Wednesday, April 30, 2008

Compare and Contrast

Here are two stories out of Tennessee handled two different ways:

Defenseless
A 19-year-old clerk was killed Monday night after two men robbed the gas station where he worked, shot him and left him for dead in the middle of the street outside, Metro police said.
Armed
A would-be robber at an Inglewood liquor store was shot and killed Saturday night after a customer opened fire, Metro police said.
Not that it would do any good to show this to an anti-defense zealot--they'd just seize on what could have happened, as opposed to what did.

[Via Blackshirt]

4 comments:

Stephen said...

And if you read the comments of the defenseless and armed stories:

Defenseless one:

More gun and drug control!!!

Armed one:

Way to go! One less bad guy! etc....

GunRights4US said...

This comment is addressed towards the ARMED segment:

[with great sarcasm] Where oh where did the customer get the necessary training to discern that a) the gunmen were bad guys, and b) they needed to be exterminated? Surely only the "Only Ones' must go through years and years of intense training allowing them to make such tough calls!

Jake (formerly Riposte3) said...

For the "armed" story, I notice the paper put their own spin on things.

"During the robbery, a customer took out a handgun of his own and began a shootout, Imhof said.

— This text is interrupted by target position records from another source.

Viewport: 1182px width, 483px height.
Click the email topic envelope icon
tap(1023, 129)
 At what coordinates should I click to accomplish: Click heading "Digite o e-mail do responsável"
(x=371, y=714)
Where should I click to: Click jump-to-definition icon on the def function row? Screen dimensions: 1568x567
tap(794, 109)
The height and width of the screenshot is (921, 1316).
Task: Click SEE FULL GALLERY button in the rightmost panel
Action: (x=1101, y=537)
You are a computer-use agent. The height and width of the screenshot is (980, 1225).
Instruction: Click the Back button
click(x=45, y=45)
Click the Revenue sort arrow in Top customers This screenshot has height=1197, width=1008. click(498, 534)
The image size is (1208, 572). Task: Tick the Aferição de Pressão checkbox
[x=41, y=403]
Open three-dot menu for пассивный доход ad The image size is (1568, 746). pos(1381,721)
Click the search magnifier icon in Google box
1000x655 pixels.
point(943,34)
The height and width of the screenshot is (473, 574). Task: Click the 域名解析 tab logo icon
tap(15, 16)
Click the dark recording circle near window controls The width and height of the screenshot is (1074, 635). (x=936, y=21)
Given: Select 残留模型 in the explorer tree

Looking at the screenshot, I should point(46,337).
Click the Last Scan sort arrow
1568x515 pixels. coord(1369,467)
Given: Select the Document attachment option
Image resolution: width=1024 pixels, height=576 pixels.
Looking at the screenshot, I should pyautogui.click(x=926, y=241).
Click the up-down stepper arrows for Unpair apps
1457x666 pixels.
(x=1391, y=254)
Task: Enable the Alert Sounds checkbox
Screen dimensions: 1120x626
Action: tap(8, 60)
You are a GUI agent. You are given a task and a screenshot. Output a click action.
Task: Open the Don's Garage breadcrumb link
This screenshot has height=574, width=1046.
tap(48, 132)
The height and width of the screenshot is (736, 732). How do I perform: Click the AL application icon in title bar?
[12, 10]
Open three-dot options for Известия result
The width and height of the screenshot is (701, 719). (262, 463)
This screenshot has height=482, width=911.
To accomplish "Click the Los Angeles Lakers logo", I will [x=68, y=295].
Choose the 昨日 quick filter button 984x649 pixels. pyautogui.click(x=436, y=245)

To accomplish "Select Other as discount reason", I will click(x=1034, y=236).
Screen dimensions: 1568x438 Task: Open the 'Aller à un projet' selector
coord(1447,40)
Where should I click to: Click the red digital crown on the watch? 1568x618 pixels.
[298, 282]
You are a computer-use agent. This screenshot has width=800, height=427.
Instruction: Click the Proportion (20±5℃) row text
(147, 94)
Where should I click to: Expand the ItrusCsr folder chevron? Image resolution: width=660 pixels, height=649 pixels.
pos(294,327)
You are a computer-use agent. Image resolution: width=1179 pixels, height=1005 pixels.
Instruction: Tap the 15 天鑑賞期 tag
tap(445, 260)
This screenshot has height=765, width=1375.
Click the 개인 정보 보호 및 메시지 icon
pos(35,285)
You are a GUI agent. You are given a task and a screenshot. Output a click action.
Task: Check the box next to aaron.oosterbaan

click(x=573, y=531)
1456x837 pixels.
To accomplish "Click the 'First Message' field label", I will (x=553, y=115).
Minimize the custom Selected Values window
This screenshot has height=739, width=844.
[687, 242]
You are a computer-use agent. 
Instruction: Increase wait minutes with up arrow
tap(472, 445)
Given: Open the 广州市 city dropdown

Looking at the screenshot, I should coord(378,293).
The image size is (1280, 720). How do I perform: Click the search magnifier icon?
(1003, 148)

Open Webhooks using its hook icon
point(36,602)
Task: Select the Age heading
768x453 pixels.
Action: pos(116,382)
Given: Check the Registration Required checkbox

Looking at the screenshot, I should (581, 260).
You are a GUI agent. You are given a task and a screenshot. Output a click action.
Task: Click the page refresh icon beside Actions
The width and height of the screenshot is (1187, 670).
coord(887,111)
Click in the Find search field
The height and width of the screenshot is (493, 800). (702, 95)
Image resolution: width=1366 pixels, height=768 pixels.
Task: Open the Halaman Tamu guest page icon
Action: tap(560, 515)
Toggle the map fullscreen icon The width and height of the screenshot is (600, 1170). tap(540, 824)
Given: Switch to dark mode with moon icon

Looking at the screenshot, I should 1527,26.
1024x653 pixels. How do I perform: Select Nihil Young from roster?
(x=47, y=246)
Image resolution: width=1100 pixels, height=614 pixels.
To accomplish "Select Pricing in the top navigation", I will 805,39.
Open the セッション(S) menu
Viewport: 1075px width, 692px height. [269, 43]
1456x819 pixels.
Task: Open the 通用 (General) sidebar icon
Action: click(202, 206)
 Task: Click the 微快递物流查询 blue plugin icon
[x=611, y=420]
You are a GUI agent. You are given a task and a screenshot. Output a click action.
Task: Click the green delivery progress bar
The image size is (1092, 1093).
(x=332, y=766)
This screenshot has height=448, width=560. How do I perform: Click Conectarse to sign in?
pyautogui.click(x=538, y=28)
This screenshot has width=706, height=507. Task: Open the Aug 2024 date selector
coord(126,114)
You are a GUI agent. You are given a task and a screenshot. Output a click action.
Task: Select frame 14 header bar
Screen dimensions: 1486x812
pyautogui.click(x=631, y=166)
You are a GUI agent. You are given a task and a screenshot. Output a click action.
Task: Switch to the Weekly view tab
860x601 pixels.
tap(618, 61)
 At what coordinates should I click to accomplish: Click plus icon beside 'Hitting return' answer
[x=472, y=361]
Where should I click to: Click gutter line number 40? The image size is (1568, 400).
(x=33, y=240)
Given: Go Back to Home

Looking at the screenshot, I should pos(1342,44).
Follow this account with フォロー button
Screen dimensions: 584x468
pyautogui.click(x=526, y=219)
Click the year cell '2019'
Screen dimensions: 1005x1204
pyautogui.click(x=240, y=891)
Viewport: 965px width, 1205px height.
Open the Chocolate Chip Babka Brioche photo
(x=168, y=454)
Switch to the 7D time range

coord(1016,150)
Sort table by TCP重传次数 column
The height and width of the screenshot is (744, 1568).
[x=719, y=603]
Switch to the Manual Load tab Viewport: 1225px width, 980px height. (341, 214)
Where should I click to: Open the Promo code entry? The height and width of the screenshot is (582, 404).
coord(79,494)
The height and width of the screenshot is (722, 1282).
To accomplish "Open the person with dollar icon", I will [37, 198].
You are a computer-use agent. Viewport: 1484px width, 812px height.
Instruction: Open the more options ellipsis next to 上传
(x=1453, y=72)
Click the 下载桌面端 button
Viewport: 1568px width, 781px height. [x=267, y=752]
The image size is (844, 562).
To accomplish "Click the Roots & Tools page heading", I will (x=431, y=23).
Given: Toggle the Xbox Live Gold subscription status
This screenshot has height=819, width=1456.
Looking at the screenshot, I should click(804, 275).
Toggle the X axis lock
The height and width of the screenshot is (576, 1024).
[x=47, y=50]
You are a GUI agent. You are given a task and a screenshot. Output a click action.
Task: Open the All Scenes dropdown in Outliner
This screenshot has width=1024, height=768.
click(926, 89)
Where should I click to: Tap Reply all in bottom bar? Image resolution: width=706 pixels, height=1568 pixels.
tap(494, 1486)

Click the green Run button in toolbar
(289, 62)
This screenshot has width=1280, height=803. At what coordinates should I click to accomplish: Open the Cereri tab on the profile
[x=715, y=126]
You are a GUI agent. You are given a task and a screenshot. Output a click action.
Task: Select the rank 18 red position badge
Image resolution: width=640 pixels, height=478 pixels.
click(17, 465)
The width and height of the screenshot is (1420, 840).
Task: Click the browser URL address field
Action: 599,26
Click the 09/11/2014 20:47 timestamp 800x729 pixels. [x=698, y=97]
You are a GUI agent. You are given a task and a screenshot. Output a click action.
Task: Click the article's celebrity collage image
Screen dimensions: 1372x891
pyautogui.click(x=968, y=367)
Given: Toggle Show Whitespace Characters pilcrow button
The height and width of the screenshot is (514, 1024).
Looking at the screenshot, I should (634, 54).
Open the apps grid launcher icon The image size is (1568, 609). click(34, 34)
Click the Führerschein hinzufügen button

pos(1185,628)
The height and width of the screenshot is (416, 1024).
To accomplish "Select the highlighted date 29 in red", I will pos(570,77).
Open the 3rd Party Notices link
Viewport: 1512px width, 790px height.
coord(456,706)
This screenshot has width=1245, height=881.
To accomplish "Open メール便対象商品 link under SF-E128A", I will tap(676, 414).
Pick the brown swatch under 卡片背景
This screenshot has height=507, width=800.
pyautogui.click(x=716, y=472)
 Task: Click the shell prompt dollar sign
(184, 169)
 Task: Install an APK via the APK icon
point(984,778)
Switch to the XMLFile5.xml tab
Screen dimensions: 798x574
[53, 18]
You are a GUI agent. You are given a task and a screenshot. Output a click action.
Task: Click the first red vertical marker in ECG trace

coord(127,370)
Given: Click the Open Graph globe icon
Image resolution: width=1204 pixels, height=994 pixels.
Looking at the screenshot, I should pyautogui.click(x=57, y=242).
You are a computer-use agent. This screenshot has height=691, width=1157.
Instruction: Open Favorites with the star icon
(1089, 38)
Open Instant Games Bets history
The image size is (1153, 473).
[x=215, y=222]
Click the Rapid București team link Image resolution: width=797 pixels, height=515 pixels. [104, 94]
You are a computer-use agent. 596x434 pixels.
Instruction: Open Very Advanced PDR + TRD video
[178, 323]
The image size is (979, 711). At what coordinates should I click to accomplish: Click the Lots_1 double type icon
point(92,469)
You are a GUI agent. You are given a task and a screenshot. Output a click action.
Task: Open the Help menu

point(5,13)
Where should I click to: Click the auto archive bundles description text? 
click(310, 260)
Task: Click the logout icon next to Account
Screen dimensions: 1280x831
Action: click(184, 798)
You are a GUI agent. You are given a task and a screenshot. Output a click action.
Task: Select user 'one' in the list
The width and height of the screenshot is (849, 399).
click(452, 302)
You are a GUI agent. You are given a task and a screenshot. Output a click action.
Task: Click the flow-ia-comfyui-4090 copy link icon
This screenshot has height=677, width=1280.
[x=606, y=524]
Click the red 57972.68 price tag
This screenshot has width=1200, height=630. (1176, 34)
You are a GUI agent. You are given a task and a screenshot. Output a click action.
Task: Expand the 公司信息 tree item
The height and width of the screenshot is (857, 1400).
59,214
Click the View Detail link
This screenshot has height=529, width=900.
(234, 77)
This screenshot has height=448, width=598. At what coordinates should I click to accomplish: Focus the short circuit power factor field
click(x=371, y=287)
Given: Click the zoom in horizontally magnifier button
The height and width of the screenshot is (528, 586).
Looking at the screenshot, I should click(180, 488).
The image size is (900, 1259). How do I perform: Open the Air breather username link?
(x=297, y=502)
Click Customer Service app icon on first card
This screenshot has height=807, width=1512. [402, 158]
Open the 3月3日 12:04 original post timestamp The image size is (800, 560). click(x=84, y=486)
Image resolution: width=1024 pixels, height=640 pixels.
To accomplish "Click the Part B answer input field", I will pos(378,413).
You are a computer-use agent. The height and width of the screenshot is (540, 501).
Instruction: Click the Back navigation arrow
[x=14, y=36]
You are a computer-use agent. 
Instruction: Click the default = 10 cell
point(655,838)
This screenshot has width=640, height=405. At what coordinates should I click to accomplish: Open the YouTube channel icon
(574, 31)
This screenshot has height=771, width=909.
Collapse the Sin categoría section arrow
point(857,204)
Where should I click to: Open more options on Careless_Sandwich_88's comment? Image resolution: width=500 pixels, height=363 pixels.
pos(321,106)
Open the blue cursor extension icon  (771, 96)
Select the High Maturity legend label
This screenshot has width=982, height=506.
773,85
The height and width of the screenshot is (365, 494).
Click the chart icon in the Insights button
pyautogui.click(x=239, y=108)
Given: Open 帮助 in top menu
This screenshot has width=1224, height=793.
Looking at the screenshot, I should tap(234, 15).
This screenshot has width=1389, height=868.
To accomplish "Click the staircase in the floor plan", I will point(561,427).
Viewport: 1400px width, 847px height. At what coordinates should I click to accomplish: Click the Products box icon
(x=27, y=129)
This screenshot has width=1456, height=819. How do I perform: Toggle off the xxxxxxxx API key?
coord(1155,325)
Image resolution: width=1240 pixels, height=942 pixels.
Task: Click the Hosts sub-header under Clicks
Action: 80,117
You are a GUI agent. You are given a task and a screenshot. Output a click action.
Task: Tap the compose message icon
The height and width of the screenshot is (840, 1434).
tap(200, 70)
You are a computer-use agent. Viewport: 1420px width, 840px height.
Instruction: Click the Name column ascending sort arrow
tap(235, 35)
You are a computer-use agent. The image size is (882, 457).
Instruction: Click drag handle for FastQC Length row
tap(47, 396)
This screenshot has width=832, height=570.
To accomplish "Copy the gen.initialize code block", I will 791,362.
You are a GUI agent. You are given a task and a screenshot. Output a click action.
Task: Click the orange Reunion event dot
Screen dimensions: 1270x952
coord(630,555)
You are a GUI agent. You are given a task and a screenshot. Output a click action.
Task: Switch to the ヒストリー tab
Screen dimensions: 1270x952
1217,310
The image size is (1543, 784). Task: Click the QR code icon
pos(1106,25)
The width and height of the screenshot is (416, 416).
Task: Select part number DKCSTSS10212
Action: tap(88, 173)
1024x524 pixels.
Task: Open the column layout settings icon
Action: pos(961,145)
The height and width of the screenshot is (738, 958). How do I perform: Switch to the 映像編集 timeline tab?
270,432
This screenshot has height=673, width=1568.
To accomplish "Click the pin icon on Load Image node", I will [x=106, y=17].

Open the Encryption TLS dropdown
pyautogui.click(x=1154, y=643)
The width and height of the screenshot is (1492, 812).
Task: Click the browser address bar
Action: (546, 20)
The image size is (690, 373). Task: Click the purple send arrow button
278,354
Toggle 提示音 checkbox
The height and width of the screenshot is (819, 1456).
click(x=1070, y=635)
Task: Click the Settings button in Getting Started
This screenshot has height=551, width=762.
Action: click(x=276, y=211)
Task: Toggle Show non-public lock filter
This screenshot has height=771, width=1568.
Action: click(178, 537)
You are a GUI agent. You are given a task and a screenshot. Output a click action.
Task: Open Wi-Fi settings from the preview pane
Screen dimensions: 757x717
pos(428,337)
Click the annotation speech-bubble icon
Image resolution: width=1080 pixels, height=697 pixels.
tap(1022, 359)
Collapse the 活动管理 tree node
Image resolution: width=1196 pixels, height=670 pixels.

Not a neutral phrase like "fired on the robbers" or anything similar, but "began a shootout," a phrase that conjures images of hollywood style gun battles in the streets. Also notice the "Imhof said" closing the sentence. This was not quoting Imhof. If it was, they would have used quotation marks. My guess is that he used a more neutral phrase, and the paper couldn't resist the opportunity "paraphrase" and paint self-defense in the worst light they thought they could get away with.

Anonymous said...

A "robbery gone bad"...for the robber.